Residential security in Sydney and Melbourne metro areas supports loans up to $10 million at 70% loan-to-value ratio. Commercial and mixed-use properties qualify for up to $3 million at 65% LVR. Land in major metros supports up to $5 million at 50% LVR. Interest-only terms run from three to 36 months with establishment fees between 1.75% and 1.85%.
Applicants submit either an accountant’s declaration or three months of trading statements and BAS returns. Acceptable security includes houses, strata units, warehouses, factories, offices, retail spaces and light industrial property in eligible areas across NSW, VIC, QLD, SA and WA. Loan purposes range from fit-outs and inventory to tax timing, debt consolidation and general business purchases.

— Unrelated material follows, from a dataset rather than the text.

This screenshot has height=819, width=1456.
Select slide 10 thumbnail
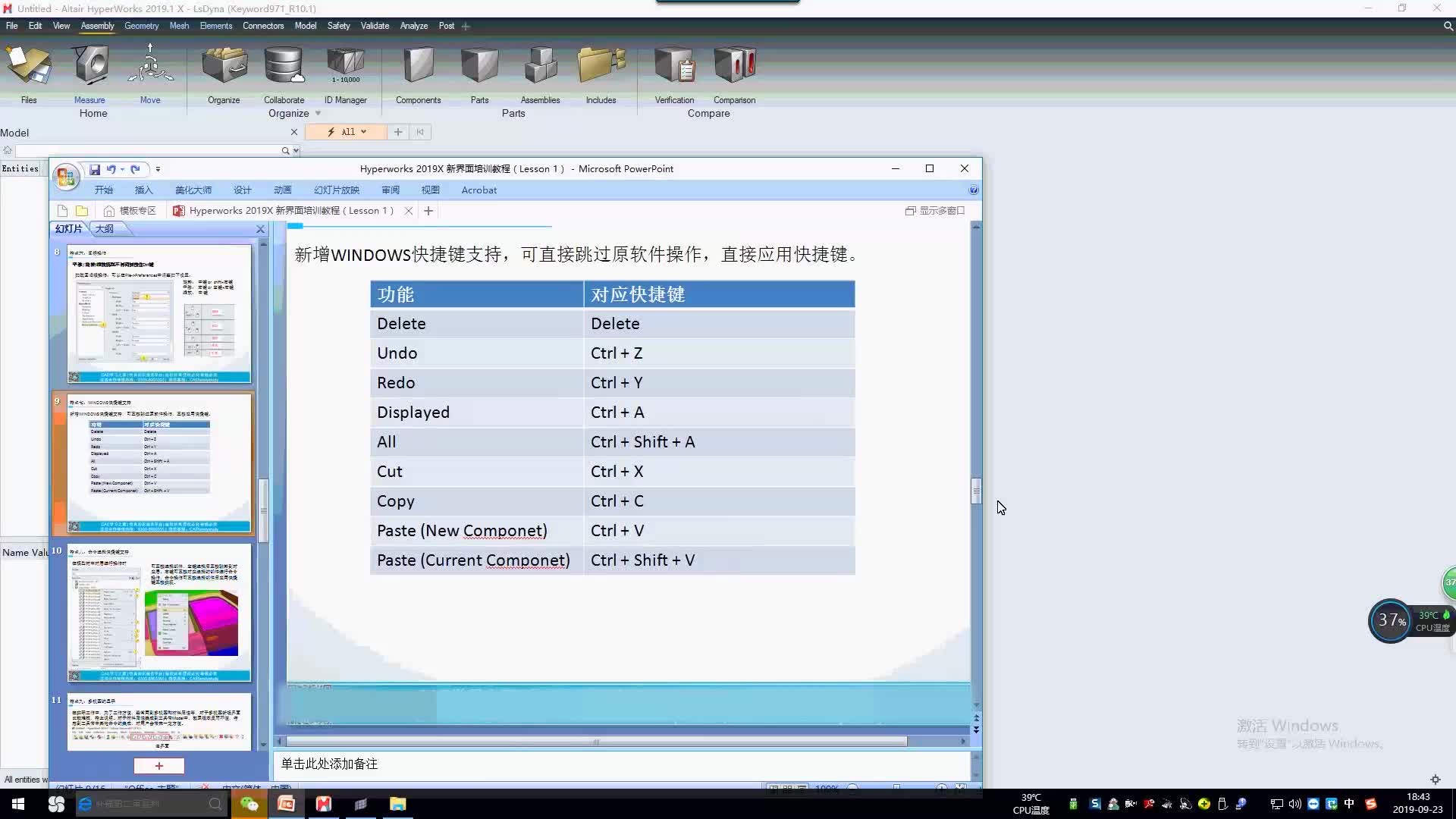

‘Many of these businesses are fundamentally viable,’ says Mitchell Chadevski, Renown’s General Manager. ‘The issue is liquidity, not solvency.’
Renown secured an initial $100 million through a partnership with Chris Krotiris (Principal at Marlbury Capital, former deputy CEO at Samaras Group), then committed $250 million specifically to South Australian small businesses and builders before expanding the pool nationally to $400 million. The firm has also launched white label and wholesale funding programmes for mortgage brokers seeking to offer non-bank products under their own brand.
Hajarah Zahoor, Renown’s Business Development Manager, is based in London and focused on international capital partnerships. The firm’s lending book remains domestic.
Australia’s private credit market has grown to roughly $188 billion. One in four SMEs now plan to use some form of private credit to fund business investment. Regulatory expansion of the Consumer Data Right to non-bank lenders from 2026 will bring them into the same data-sharing framework as banks. Non-bank lending is no longer an alternative channel.
Whether Renown’s thesis (that businesses turned away by banks are underpriced credit risks, not bad ones) holds at scale will depend on discipline as the book grows. But the demand side is not in question.